What the Pentagon and the CIA and Bolton and Abrams fail to realize is that there are two issues here confronting the Venezuelan people as well as the Cuban people. Many, if not most, Venezuelans and most Cubans hate their socialist economic systems but the fact is that they hate the CIA and the Pentagon and their regime-change interventionism even more. Thus, the darkly ironic part of all this is that Pentagon-CIA interventionism are responsible for making both the Cuban and Venezuelan socialist regimes even more deeply ensconced than they would be without U.S. interventionism.
Of course, there is still a chance that the Pentagon and the CIA could cause their counterparts in the Venezuelan national-security establishment to turn against Maduro, especially with the payment of handsome bribes to generals and colonels with U.S. taxpayer-funded money. That, of course, was what the CIA tried to do with Chilean congressmen to encourage them not to confirm democratically elected Chilean Salvador Allende as president in 1970.

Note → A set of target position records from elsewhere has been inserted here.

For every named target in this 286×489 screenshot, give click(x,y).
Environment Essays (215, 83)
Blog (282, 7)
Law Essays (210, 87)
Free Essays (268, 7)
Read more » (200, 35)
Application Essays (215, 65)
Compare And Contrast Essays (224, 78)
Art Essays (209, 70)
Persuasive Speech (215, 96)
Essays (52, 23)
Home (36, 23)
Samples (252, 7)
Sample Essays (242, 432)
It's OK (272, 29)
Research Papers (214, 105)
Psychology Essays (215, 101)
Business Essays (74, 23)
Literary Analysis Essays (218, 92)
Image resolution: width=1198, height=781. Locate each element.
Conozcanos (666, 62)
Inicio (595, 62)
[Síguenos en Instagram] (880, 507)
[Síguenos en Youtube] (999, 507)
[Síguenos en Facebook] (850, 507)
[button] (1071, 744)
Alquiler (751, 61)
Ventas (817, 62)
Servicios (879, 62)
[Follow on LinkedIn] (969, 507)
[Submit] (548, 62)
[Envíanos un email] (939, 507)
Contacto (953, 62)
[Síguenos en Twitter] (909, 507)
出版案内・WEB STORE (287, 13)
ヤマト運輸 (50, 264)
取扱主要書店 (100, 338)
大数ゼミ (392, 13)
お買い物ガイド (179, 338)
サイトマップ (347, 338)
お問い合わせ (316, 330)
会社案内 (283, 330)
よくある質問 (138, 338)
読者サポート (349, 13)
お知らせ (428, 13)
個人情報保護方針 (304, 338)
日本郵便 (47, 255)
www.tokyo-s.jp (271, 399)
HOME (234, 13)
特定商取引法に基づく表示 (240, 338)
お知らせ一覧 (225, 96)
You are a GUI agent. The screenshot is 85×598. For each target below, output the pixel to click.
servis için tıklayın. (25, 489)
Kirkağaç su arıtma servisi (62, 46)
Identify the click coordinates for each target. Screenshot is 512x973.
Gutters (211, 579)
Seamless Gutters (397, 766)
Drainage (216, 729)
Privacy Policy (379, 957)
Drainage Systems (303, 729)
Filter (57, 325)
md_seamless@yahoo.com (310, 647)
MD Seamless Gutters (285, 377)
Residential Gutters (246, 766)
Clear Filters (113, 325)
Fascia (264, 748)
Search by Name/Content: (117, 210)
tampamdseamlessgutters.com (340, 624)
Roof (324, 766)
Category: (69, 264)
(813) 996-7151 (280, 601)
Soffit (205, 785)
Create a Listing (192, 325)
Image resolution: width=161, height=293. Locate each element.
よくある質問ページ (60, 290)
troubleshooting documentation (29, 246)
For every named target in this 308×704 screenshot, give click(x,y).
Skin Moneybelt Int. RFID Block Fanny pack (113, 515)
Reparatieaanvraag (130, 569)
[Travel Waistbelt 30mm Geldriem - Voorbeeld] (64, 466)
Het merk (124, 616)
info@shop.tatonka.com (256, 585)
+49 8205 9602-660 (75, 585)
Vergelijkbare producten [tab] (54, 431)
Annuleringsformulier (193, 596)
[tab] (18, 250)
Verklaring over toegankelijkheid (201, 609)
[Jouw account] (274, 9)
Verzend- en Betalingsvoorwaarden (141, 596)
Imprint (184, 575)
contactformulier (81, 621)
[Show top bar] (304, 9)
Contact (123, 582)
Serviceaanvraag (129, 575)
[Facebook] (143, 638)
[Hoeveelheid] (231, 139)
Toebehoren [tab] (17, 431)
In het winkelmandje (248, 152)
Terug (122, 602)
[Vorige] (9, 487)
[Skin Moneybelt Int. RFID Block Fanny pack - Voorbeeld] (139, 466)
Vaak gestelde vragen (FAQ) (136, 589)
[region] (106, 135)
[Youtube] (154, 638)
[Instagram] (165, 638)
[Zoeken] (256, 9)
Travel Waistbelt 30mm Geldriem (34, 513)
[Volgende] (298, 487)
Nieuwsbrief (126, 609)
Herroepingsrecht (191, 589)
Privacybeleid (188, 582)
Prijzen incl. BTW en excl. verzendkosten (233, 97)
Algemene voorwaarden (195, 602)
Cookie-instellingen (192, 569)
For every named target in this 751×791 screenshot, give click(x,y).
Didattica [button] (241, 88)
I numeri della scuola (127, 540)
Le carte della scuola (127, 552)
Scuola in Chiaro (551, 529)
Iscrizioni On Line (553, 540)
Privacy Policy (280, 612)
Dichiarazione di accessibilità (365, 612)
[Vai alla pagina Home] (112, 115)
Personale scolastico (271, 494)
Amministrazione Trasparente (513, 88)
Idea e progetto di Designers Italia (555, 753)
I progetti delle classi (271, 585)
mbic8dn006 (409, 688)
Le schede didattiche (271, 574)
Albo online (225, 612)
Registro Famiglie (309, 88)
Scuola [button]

Finally, there is the possibility of a full-fledged U.S. invasion of Venezuela, which would oust Maduro from power and most likely replace him with a brutal right-wing, pro-U.S. military general rather than Guaidó, like those tyrannical generals who were appointed to take over in Guatemala and Chile after those U.S. regime-change operations.
The solution to all this mayhem? Leave Venezuela to the Venezuelans, dismantle America’s national-security state apparatus, and restore America’s founding governmental structure of a limited-government republic and its founding principle of non-interventionism.